Forscher rätseln über Aktivität von Urzeit-Viren im menschlichen Körper

Teils Millionen Jahre alte Virenreste in der menschlichen DNA sind neuesten Forschungsergebnissen nach im Körper aktiver als gedacht. Aber welche Auswirkungen haben sie?

Acht Prozent der menschlichen DNA besteht aus alten Virenresten. (Bild: Getty Images)
Acht Prozent der menschlichen DNA besteht aus alten Virenresten. (Bild: Getty Images)

Unzählige Genschnipsel von Viren aus grauer Vorzeit schlummern nach wie vor im menschlichen Erbgut. Unsere DNA besteht sogar zu acht Prozent aus diesen humanen endogenen Retrovieren, kurz HERV.

Wie Teil eines Virus' ins Erbgut gelangen konnten? Im Gegensatz zu normalen Viren, die die Zellen des befallenen Organismus kapern, um sich zu vermehren, bauen sich Retroviren manchmal ins Erbgut ihrer Wirtszellen ein. Und werden dadurch vererbt, handelt es sich bei der Wirts- um eine Ei- oder Samenzelle. Seit Millionen von Jahren sind jene Retroviren Teil der DNA unserer Vorfahren – und uns selbst.

Virenreste seit 35 Millionen Jahren im Erbgut unserer Vorfahren

Die Auswirkungen und Aktivität der Virenreste im menschlichen Erbgut geben allerdings immer noch Rätsel auf. Während manchen nachgesagt wird, bei Reaktivierung Krebstumore oder neurologische Erkrankungen zu verursachen, sollen andere bei der Virenabwehr oder dem Muskelwachstum helfen können. Manche gehen sogar so weit und sagen, dass das Immunsystem ohne die alten Virenreste nicht voll arbeitsfähig wäre.

Aidan Burn von der Tufts Univesity in Boston ist mit seinem Team nun der Frage auf den Grund gegangen, wie aktiv diese Virenreste sind und wie sehr sich der Körper mit ihnen beschäftigt. Das berichtet sinexx.de. 1.000 Menschen untersuchten die Forschenden dabei auf die Aktivität einer bestimmten Virengruppe mit dem Namen HERV-K (HML-2). Eine Gruppe, deren älteste Virenreste sich noch bei den gemeinsamen Vorfahren der Menschenaffen vor 35 Millionen Jahren ins Genom integriert hatten.

Rolle der HERVs "in der menschlichen Biologie ist noch immer ein Rätsel"

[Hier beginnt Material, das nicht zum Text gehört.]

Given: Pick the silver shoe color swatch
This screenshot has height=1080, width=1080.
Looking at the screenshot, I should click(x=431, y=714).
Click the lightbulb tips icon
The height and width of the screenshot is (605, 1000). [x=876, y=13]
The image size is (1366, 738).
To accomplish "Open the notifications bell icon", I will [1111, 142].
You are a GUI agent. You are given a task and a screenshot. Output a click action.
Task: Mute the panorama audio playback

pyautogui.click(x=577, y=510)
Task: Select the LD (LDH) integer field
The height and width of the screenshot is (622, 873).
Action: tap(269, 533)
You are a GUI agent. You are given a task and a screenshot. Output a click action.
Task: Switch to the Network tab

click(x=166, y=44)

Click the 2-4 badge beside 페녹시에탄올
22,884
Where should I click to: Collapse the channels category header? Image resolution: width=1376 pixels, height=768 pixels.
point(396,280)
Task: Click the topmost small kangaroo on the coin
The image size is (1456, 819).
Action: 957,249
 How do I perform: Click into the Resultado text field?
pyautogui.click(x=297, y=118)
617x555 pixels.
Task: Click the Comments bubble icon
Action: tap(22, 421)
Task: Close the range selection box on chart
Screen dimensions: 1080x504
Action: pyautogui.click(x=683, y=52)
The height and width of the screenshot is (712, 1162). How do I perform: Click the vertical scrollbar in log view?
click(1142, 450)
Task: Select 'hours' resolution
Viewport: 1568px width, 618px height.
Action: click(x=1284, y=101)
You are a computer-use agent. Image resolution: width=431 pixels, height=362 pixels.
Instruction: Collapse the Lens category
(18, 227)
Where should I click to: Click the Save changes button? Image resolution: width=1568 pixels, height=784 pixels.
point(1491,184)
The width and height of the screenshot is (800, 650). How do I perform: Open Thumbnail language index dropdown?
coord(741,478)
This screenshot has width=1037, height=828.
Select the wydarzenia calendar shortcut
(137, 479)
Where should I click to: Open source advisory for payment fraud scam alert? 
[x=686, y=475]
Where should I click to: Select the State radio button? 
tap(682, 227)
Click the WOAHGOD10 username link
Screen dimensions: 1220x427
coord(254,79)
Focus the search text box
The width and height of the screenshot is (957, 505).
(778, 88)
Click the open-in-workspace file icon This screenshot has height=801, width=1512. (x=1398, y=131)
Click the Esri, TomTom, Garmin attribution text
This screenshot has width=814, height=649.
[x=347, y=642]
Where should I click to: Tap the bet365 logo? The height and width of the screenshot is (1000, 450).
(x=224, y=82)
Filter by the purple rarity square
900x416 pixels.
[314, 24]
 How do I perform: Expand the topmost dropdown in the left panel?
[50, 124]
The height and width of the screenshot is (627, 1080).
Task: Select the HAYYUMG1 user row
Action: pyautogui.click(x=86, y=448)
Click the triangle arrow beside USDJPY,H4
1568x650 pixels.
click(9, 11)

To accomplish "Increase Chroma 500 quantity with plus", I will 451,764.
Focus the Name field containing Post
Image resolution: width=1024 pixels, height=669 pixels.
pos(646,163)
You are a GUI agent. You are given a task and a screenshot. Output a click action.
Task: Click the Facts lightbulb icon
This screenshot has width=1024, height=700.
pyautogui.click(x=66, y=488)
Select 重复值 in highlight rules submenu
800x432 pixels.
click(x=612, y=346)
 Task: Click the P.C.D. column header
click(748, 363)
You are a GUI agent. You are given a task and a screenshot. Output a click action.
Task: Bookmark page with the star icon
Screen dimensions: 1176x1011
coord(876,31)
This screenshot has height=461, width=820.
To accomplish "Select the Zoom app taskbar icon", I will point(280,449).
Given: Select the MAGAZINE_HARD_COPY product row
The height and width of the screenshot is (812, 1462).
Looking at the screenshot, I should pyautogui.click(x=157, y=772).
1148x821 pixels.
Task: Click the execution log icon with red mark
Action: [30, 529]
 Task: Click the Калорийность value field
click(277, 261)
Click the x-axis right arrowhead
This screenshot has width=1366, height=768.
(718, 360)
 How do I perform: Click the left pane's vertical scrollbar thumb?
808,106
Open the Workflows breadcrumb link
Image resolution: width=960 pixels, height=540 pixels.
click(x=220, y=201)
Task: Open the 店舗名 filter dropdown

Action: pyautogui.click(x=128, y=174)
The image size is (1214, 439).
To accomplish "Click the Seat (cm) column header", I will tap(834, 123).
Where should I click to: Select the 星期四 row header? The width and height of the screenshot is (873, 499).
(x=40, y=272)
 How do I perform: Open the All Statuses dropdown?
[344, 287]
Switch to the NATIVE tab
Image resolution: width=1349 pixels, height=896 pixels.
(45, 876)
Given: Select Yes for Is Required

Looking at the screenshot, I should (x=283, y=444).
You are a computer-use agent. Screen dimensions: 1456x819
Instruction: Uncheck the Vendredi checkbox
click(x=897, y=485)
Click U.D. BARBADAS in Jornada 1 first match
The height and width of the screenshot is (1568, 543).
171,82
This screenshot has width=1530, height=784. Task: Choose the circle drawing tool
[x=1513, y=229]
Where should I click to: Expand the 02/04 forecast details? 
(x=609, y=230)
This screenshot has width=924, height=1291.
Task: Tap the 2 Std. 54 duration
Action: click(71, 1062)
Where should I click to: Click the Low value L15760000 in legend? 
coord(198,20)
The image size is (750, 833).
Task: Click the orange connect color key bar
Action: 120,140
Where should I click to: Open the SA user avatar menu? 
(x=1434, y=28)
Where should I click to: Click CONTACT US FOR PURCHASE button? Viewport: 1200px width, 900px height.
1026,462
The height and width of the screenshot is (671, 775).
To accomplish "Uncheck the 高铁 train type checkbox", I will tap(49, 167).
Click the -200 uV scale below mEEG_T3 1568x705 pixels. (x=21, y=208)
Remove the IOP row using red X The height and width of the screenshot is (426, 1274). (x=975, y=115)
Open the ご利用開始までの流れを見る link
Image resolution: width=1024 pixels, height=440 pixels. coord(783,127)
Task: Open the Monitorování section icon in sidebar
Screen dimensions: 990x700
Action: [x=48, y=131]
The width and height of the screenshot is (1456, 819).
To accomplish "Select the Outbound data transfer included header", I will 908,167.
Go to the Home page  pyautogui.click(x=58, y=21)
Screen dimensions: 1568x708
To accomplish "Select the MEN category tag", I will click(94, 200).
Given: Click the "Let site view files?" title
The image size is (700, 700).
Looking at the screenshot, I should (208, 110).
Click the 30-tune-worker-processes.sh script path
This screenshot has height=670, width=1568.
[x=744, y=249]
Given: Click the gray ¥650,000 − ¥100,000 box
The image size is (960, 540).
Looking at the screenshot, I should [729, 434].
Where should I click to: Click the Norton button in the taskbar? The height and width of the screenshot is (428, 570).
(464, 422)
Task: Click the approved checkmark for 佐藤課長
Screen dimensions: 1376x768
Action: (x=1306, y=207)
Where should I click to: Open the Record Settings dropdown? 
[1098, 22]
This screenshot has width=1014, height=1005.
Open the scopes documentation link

54 Gewebearten nahmen die Forscher aus allen Regionen des Körpers, aus gesundem sowie krankem Gewebe. Das Ergebnis: Die Virenreste sind permanent und in allen Geweben und Teilen des Körpers aktiv. Am meisten jedoch im Gehirn, den Fortpflanzungsorganen und der Schilddrüse. "Die Präsenz von HML-2-Transkripten und teilweise auch viralen Genen kann demnach als normaler Teil unseres Proteoms und Transkriptoms angesehen werden – auch in gesundem Gewebe", heißt es in den Ergebnissen. Interessant: Je älter der Virusrest zeitgeschichtlich ist, desto aktiver ist er im heutigen menschlichen Erbgut.

Unter dem Strich steht, dass die DNA der uralten Viren viel aktiver ist als angenommen – und vom Körper ständig abgelesen wird sowie unter Beobachtung steht. Aber: Die genaue Rolle der HERVs "in der menschlichen Biologie ist noch immer ein Rätsel", sagen Burn und sein Team: "Es ist noch mehr Forschung nötig, um die Mechanismen ihrer Expression zu verstehen und auch die Unterschiede in der HERV-Aktivität zwischen gesundem und krankem Gewebe."